CONSIGNE - Réécrivez tous les enregistrements en remplaçant « coordinate pair » par « coordinate tuple », sans rien changer d'autre.

ENREGISTREMENTS À TRAITER -
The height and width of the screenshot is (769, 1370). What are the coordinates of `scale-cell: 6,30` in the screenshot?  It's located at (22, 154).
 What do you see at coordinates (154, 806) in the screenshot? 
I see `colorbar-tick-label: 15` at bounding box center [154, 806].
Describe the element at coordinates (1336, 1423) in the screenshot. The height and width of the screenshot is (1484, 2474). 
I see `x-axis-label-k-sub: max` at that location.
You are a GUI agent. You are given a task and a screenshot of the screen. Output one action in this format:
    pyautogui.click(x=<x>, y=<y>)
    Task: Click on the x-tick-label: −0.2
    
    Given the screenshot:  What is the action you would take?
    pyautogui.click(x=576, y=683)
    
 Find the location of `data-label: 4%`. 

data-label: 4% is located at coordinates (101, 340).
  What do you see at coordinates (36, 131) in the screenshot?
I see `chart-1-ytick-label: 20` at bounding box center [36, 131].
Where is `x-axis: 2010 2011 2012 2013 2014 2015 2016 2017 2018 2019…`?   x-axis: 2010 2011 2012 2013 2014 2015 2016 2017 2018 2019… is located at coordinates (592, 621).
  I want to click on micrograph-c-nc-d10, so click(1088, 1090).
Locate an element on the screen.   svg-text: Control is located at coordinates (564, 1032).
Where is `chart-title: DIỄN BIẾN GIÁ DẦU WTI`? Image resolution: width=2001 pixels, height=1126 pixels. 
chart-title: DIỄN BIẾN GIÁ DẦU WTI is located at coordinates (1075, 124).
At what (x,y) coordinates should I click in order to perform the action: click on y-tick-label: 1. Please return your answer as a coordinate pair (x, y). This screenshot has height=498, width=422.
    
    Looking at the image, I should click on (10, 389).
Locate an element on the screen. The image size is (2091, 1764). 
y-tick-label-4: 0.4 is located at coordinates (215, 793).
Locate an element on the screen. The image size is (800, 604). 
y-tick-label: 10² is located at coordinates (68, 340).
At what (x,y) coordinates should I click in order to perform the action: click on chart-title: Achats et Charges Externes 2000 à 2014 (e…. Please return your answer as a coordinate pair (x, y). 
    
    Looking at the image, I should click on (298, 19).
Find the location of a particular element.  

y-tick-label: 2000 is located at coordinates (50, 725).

ZONE DE RÉPONSE -
The height and width of the screenshot is (769, 1370). What are the coordinates of `scale-cell: 6,30` in the screenshot?  It's located at (22, 154).
 What do you see at coordinates (154, 806) in the screenshot? 
I see `colorbar-tick-label: 15` at bounding box center [154, 806].
Describe the element at coordinates (1336, 1423) in the screenshot. The height and width of the screenshot is (1484, 2474). 
I see `x-axis-label-k-sub: max` at that location.
You are a GUI agent. You are given a task and a screenshot of the screen. Output one action in this format:
    pyautogui.click(x=<x>, y=<y>)
    Task: Click on the x-tick-label: −0.2
    
    Given the screenshot:  What is the action you would take?
    pyautogui.click(x=576, y=683)
    
 Find the location of `data-label: 4%`. 

data-label: 4% is located at coordinates (101, 340).
  What do you see at coordinates (36, 131) in the screenshot?
I see `chart-1-ytick-label: 20` at bounding box center [36, 131].
Where is `x-axis: 2010 2011 2012 2013 2014 2015 2016 2017 2018 2019…`?   x-axis: 2010 2011 2012 2013 2014 2015 2016 2017 2018 2019… is located at coordinates (592, 621).
  I want to click on micrograph-c-nc-d10, so click(1088, 1090).
Locate an element on the screen.   svg-text: Control is located at coordinates (564, 1032).
Where is `chart-title: DIỄN BIẾN GIÁ DẦU WTI`? Image resolution: width=2001 pixels, height=1126 pixels. 
chart-title: DIỄN BIẾN GIÁ DẦU WTI is located at coordinates (1075, 124).
At what (x,y) coordinates should I click in order to perform the action: click on y-tick-label: 1. Please return your answer as a coordinate tuple (x, y). This screenshot has height=498, width=422.
    
    Looking at the image, I should click on (10, 389).
Locate an element on the screen. The image size is (2091, 1764). 
y-tick-label-4: 0.4 is located at coordinates (215, 793).
Locate an element on the screen. The image size is (800, 604). 
y-tick-label: 10² is located at coordinates (68, 340).
At what (x,y) coordinates should I click in order to perform the action: click on chart-title: Achats et Charges Externes 2000 à 2014 (e…. Please return your answer as a coordinate tuple (x, y). 
    
    Looking at the image, I should click on (298, 19).
Find the location of a particular element.  

y-tick-label: 2000 is located at coordinates (50, 725).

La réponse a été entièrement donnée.